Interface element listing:

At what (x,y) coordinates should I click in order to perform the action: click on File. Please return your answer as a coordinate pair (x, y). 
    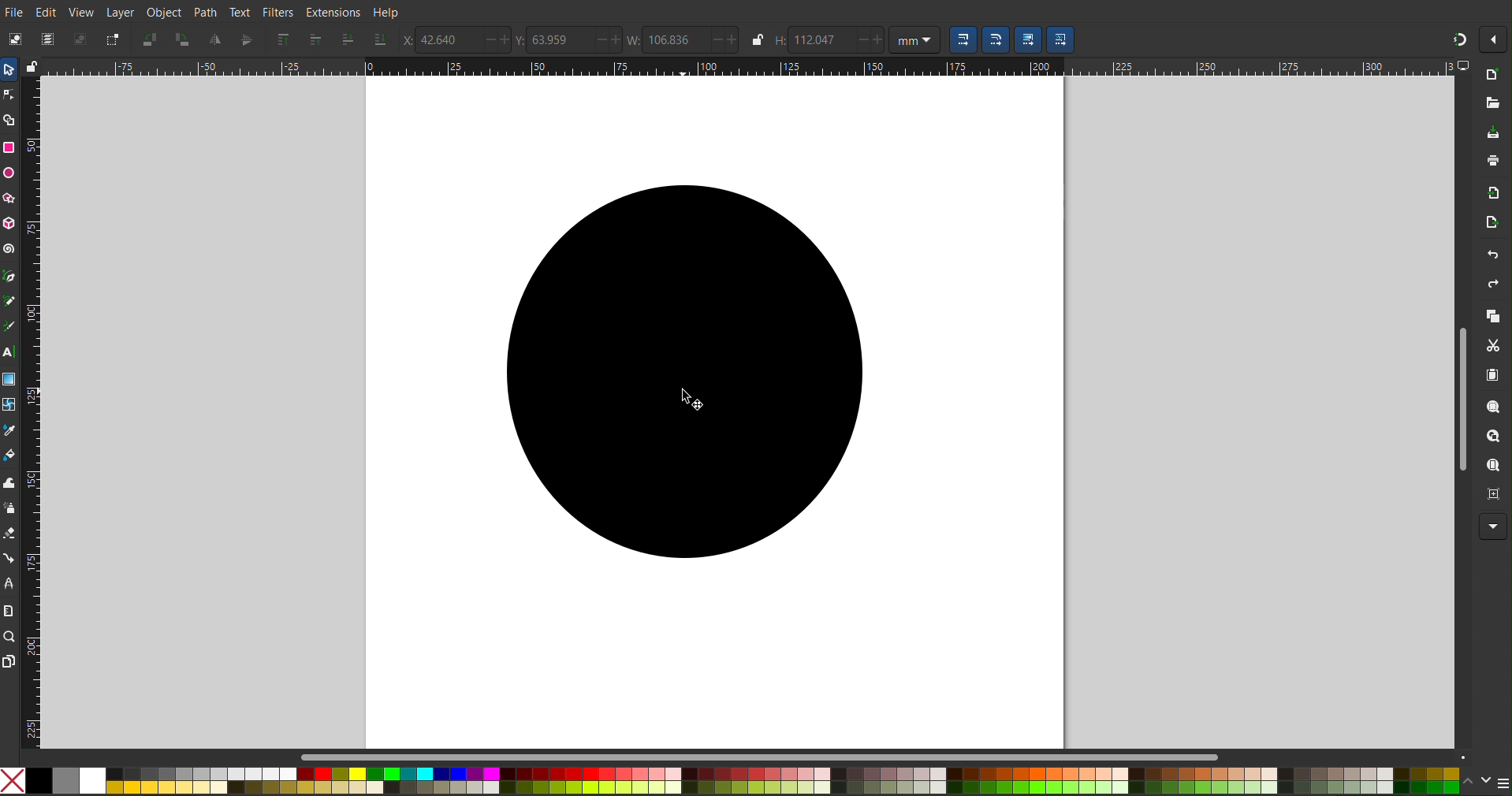
    Looking at the image, I should click on (15, 11).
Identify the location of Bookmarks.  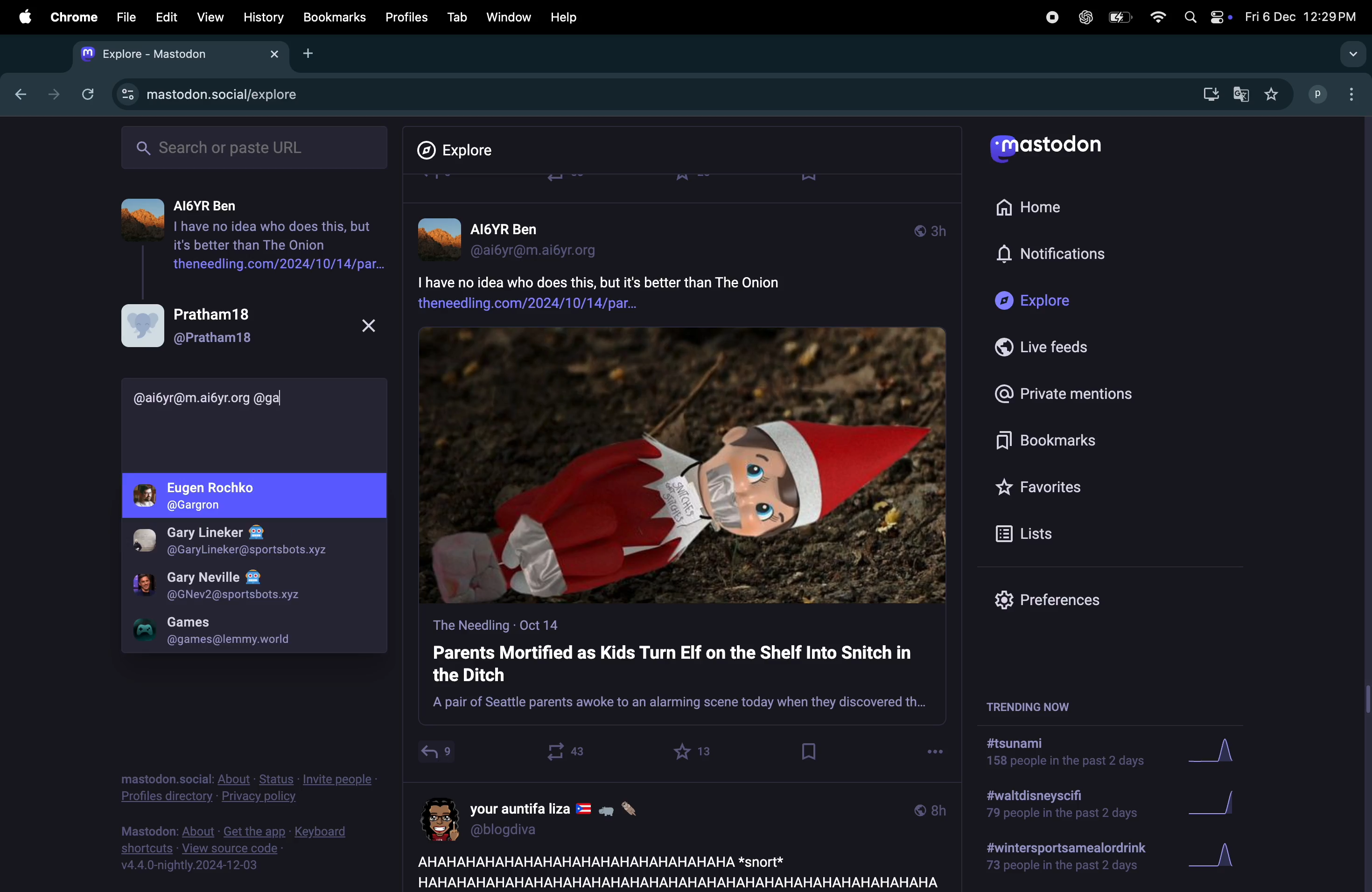
(1053, 443).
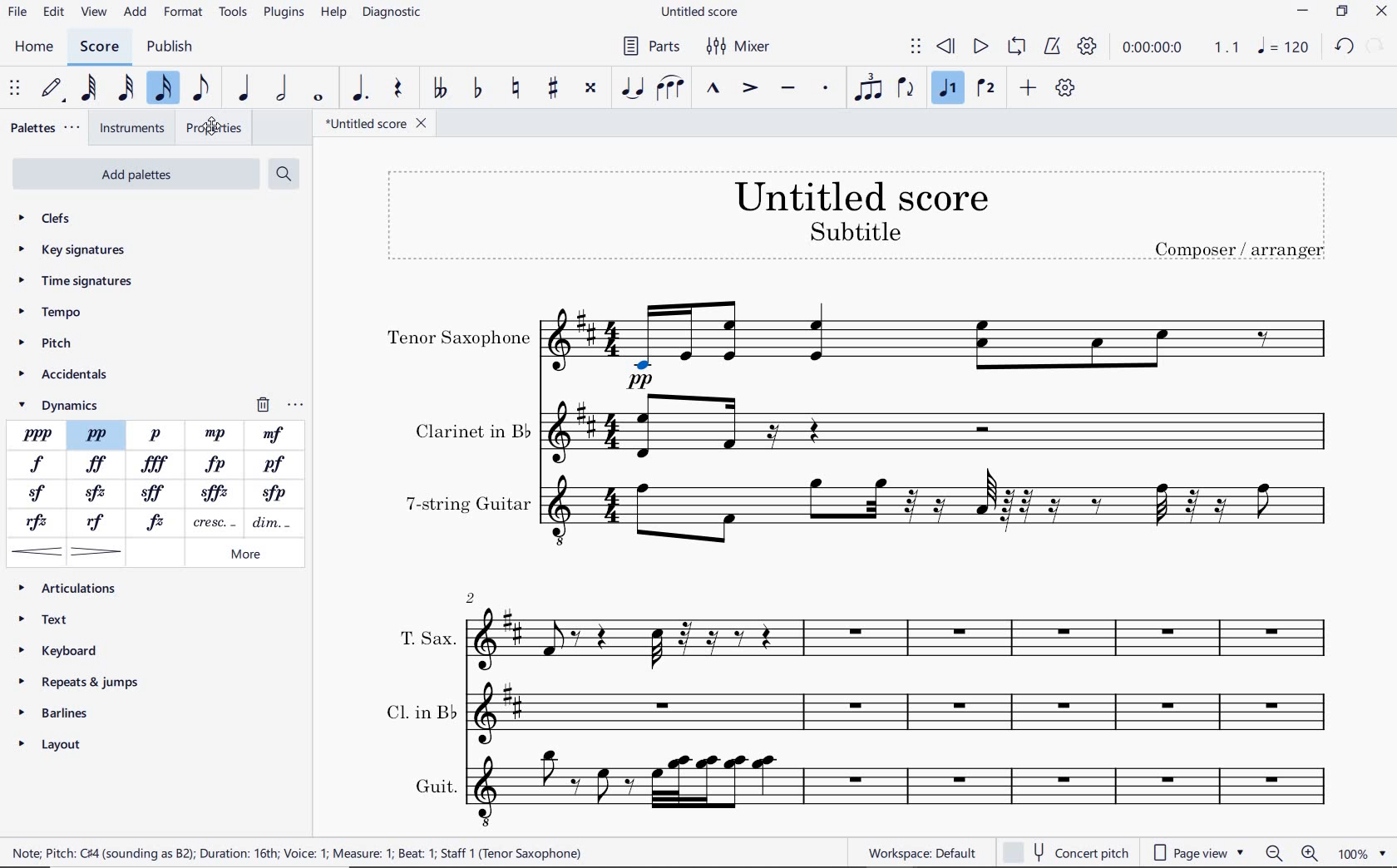 Image resolution: width=1397 pixels, height=868 pixels. What do you see at coordinates (913, 711) in the screenshot?
I see `cl. in B` at bounding box center [913, 711].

The problem: Return every line of the listing above verbatim, omitting the pictures.

Result of the exercise:
At what (x,y) coordinates should I click in order to perform the action: click on File. Please return your answer as a coordinate pair (x, y). 
    Looking at the image, I should click on (15, 11).
Identify the location of Bookmarks.  
(1053, 443).
 Image resolution: width=1397 pixels, height=868 pixels. What do you see at coordinates (913, 711) in the screenshot?
I see `cl. in B` at bounding box center [913, 711].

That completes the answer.